Muchas veces, Francisco Artemio llora. Llora mientras corre. Las lágrimas le mojan las mejillas. Pero no se detiene: las lágrimas lo impulsan a seguir. Todo corredor sabe que detenerse no es una opción. Jamás. Cierra los ojos y sigue con los brazos sobre el pecho. Nunca hubiera superado ese golpe, sino fuera porque corre.
Francisco -el nieto- le toca el hombro izquierdo. 'Sigamos abuelo', le dice. Una o dos veces a la semana, corren juntos. Y esa frecuencia se incrementa cuando deciden prepararse para una maratón. Han hecho maratones completas, el uno junto al otro. Y eso que pasa en las carreras es lo mismo que les sucede en la vida. De alguna manera -genética o aprendida- Francisco Artemio le ha transmitido ese modo de tomarse la vida; de vivirla.
A sus 26 años, el joven dirige una de las panaderías de la familia mientras prueba suerte como futbolista: ha jugado para un equipo estadounidense y hace poco lo llamaron de un club australiano. El abuelo quiere que viaje. Que cumpla sus sueños. Que no se rinda. Que persevere. Que sea disciplinado. Que corra con fuerza. El nieto lo oye y dice: "a las cinco de la mañana, mi abuelo anda corriendo por la Perón... como si nada. Lo admiro muchísimo. Admiro su pasión. Admiro la facilidad y la felicidad con las que hace todo".

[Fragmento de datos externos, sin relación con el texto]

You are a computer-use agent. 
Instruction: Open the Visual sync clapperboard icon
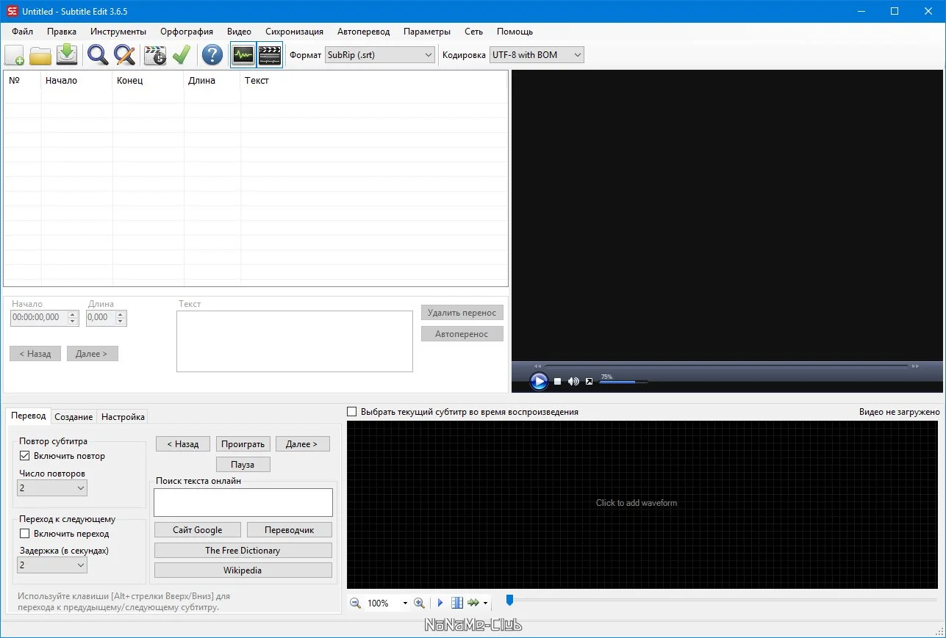pos(154,55)
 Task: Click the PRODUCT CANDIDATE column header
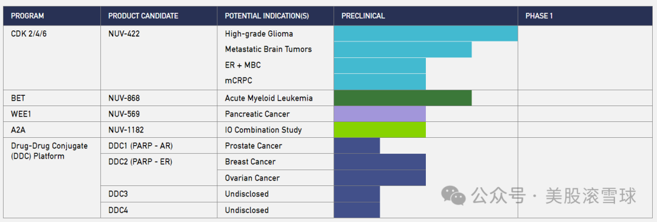143,16
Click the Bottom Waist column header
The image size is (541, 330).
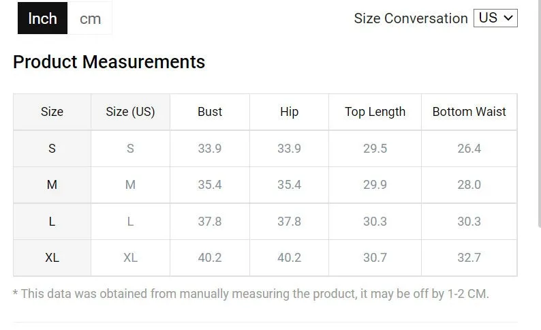tap(469, 112)
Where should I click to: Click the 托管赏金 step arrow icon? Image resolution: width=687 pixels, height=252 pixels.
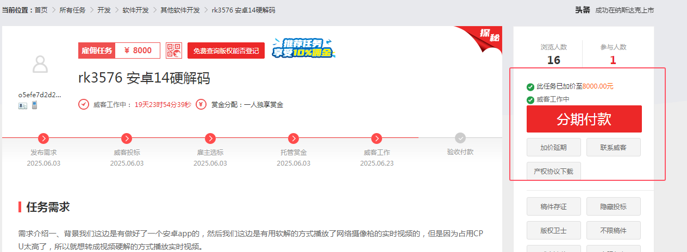[x=293, y=138]
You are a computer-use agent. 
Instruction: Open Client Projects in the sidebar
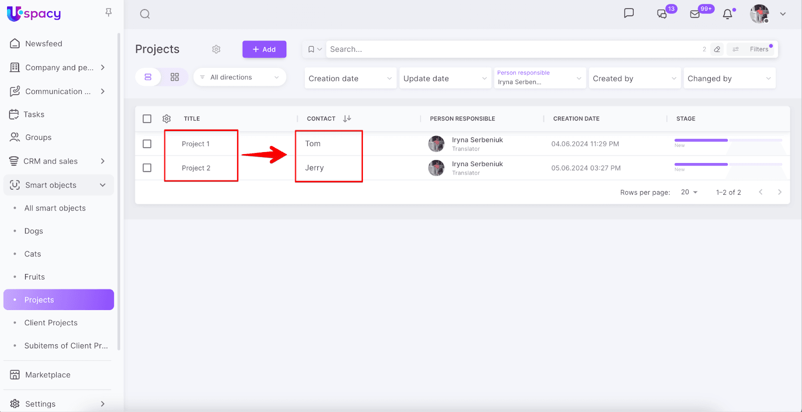(x=51, y=323)

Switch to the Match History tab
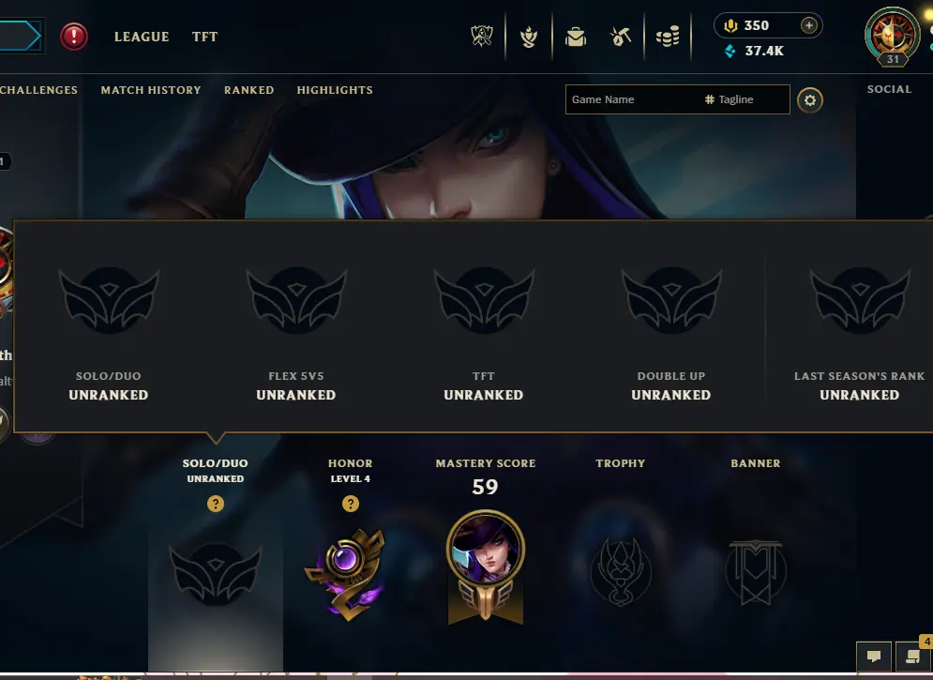[151, 90]
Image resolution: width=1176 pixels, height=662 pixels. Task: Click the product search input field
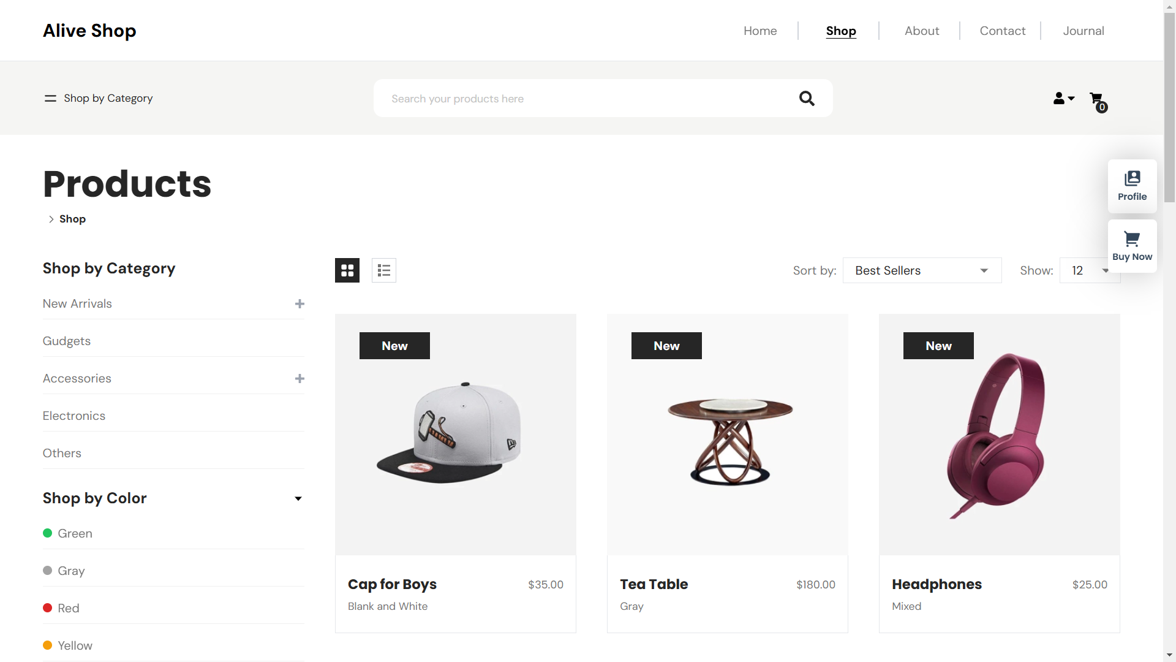click(582, 99)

Tiene razón el nieto: Francisco Artemio es un apasionado. Él mismo define al running como su vicio. Admite que el deporte le resulta adictivo. Y que tiene una predisposición natural para mover su cuerpo. Después de correr, por ejemplo, toma clases en YouTube sobre cómo aprender a bailar rock and roll. Se para delante del televisor y ensaya los pasos. Los viernes, por la noche, los estrena en las cenas shows de los hoteles Premier o Carlos V, adonde va con sus amigos. "¡Vamos Francisco! Te enseño a volar", le grita al nieto. Y ahí se termina el relato y se van los dos, trote a trote.